TV advertising facts at a glance:

  • Commercial TV reaches 89% of the UK every week (BARB, 2018)
  • Commercial TV’s reach grows to an estimated 95% when Broadcaster VOD is included (IPA Touchpoints & BARB, 2018)
  • An average broadcast TV campaign in the UK (of 400 TV ratings) gets 240 million views (BARB, 2018)
  • TV advertising is responsible for 71% of total ad-generated profit, at the highest efficiency and for the least risk (Ebiquity/Gain Theory, ‘Profit Ability: the business case for advertising’, 2017)

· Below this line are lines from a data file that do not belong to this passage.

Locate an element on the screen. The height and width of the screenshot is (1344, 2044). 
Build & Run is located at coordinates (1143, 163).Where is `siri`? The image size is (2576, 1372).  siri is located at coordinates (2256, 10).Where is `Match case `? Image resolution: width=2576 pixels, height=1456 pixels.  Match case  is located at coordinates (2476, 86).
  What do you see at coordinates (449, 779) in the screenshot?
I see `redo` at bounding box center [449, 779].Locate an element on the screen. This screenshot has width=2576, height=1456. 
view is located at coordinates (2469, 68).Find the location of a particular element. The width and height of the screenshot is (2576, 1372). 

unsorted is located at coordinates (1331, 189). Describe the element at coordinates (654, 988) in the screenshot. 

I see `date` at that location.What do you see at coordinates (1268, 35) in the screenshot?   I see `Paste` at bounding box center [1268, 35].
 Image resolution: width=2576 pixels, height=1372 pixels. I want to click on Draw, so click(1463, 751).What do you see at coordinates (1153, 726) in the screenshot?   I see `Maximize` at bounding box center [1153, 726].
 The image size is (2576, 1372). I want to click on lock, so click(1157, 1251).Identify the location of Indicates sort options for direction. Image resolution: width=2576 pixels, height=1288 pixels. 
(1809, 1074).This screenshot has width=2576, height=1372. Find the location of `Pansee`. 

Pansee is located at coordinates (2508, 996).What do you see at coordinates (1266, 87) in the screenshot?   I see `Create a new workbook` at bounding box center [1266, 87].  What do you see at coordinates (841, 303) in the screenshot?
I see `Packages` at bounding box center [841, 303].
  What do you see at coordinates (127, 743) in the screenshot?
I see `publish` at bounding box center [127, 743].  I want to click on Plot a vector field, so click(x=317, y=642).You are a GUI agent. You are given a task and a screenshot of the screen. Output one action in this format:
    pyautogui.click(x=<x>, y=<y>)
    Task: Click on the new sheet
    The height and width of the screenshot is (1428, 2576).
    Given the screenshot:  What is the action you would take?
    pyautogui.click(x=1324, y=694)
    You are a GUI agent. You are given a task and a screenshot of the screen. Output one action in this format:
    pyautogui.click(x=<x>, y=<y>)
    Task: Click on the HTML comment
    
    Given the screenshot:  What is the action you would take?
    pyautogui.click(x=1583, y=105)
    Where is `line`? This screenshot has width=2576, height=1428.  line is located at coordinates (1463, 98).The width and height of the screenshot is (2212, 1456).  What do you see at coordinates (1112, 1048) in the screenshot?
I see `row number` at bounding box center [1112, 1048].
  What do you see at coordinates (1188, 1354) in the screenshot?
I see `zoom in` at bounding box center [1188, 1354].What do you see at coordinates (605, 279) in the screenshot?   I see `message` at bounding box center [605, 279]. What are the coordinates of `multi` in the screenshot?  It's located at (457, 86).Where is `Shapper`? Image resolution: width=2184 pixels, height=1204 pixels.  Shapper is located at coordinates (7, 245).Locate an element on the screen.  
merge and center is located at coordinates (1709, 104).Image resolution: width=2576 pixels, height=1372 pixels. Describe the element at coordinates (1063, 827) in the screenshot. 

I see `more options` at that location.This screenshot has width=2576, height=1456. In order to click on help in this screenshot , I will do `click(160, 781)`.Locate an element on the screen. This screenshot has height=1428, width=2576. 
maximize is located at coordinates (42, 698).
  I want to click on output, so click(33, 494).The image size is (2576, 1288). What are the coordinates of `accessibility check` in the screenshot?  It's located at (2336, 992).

‘Demand Generation’ methodology

  • Meta-analysis of econometric models conducted by Mediacom, Wavemaker & Gain Theory
  • Comprised of models for 50 brands, covering 14 product categories.
  • Accounting for £1.4 billion of advertising media spend across 3 years
  • 6 categories isolated for analysis: FMCG, finance, retail, online retail, automotive, travel
  • 10 media channels isolated: TV, broadcaster VOD, online video, cinema, radio, print, online display, generic search, social media, out of home
  • Channel risk / channel variability is based on the variance of ROI within the middle 50% of all campaigns analysed (i.e. excludes the worst performing and best performing 25%).